Acabei de ler um livro bem interessante com depoimentos de várias personalidades brasileiras ligadas a música sobre qual foi o disco mais importante na sua vida. Gente de gerações e estilos diferentes mas com uma história em comum: em determinado momento uma canção fez tudo mudar, marcando um recomeço, uma nova fase, uma ‘mudança no curso da navegação’. O nome do livro é ‘Noite passada um disco salvou a minha vida’e achei fantástico conhecer mais algumas histórias sobre a força da arte na vida da gente. É sempre revelador ver o que pode acontecer quando somos tocados por essas criações maravilhosas. E não são poucas  as experiências que nos mostram o poder revolucionário da arte.

                             Li uma vez, no livro ‘Palavras musicais’ do jornalista mineiro Paulo Vilara,  sobre a parceria musical de Milton Nascimento e Marcio Borges, uma das que mais gosto na MPB.  Os dois já eram amigos, mas começaram a compor juntos após assistirem ao filme Jules et Jim, de Truffaut, uma história sobre amizade e amor contada com  beleza e sensibilidade raras. Assistiram a três sessões seguidas num cinema de BH, e depois, lápis e violão nas mãos escreveram parte da trilha sonora da vida de muita gente por aí… O Angeli, um dos mais importantes cartunistas do Brasil, também conta que se não fosse o riff de guitarra matador de ‘Satisfaction’, dos Rolling Stones, Rê Bordosa, Wood & Stock e tantos outros personagens da sua lavra não existiriam.  Mas há um caso        que eu vivi, e que acho bastante representativo desta força criadora (e destruidora, por que não?) da arte. Era 1992 e desde o início daquele ano pipocavam na imprensa nacional denúncias de corrupção contra o presidente da república. Como de costume, nada do que ficávamos sabendo nos comovia. Era como se toda aquela sujeira estivesse acontecendo em um outro país. Até que no dia 14 de junho estreou na TV a minissérie ‘Anos Rebeldes’, sobre a ditadura militar brasileira iniciada em 1964. Então as passeatas e movimentações contra o regime de exceção dos estudantes da década de 60, além das canções de Caetano, Gil, Chico e Vandré invadiram a vida dos estudantes da década de 90 e o Brasil foi tomado por jovens de ‘cara pintada’ pedindo o ‘impeachment’ do governo Collor de Melo.

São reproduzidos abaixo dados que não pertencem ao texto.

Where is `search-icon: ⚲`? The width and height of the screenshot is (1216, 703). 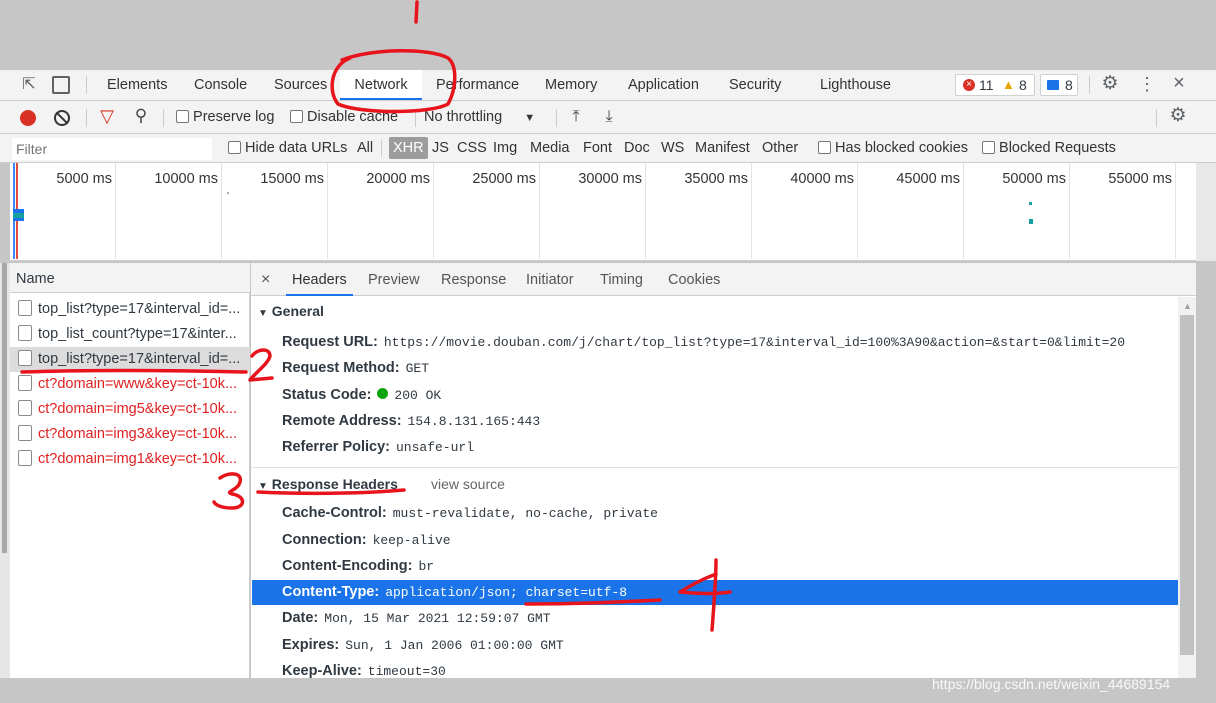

O último capítulo da série coincidiu com o último discurso do presidente numa sexta-feira, quando pediu que os brasileiros não o deixassem só e que saíssem no domingo próximo  vestidos de verde e amarelo em sinal de apoio ao seu governo. Aquele domingo ficou conhecido como ‘domingo negro’, e o resto é história…

                             Eis aí o perigo da arte! Quando você menos espera ela te pega e sacode e deixa de pernas para o ar tudo aquilo que você conhecia. Abre portas e janelas e te mostra uma outra realidade. Aí já não há mais o que fazer além de atravessar a porta e continuar. Até que outra canção, outro filme, outro livro venha de novo mudar o curso de tudo!